THE RECORDS:
============
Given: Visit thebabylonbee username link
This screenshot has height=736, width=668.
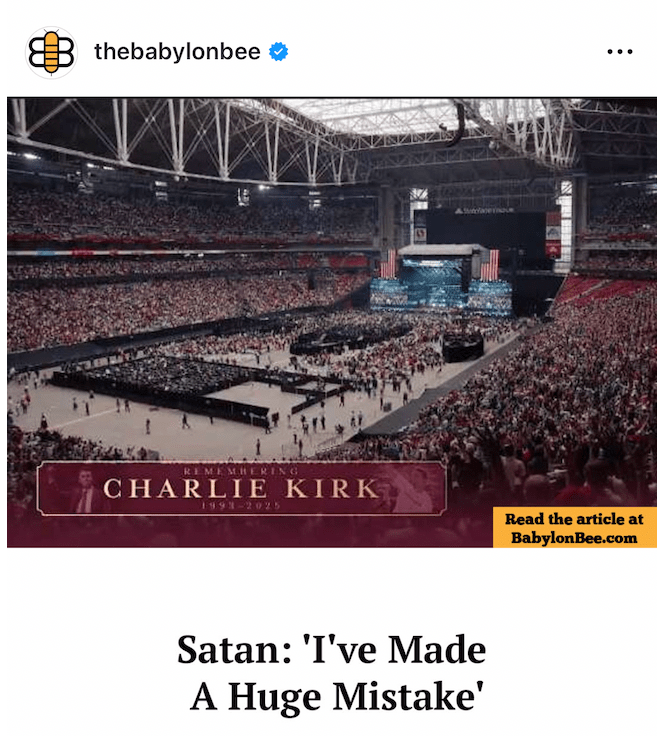Looking at the screenshot, I should pyautogui.click(x=177, y=52).
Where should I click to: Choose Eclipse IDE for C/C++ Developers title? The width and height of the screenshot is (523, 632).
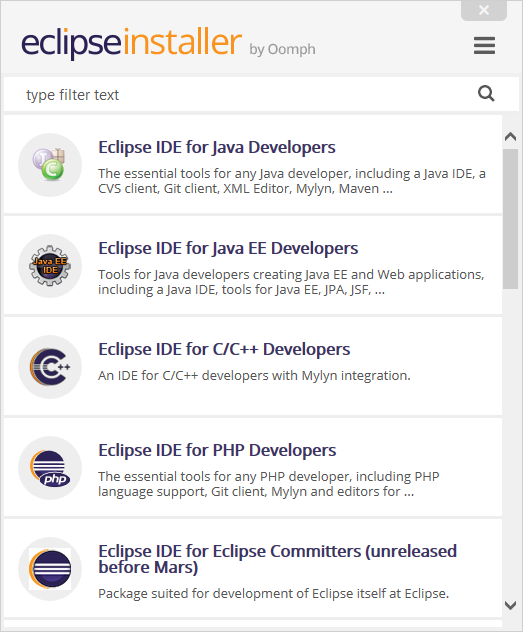point(224,349)
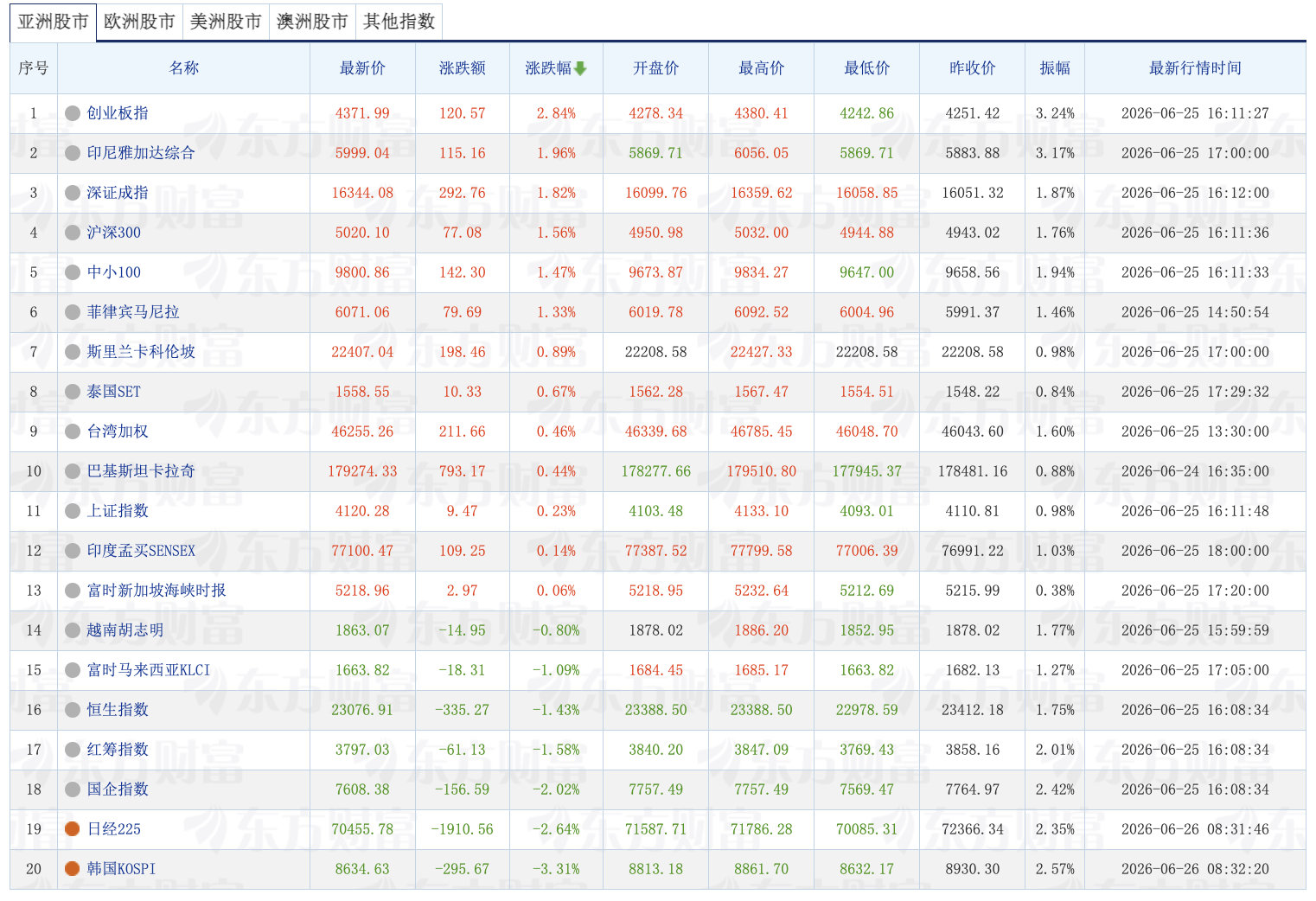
============
Leave the pictures out and output all of the data verbatim.

TASK SOLUTION:
Given: Visit thebabylonbee username link
This screenshot has height=736, width=668.
Looking at the screenshot, I should pyautogui.click(x=177, y=52).
Where should I click to: Choose Eclipse IDE for C/C++ Developers title? The width and height of the screenshot is (523, 632).
point(224,349)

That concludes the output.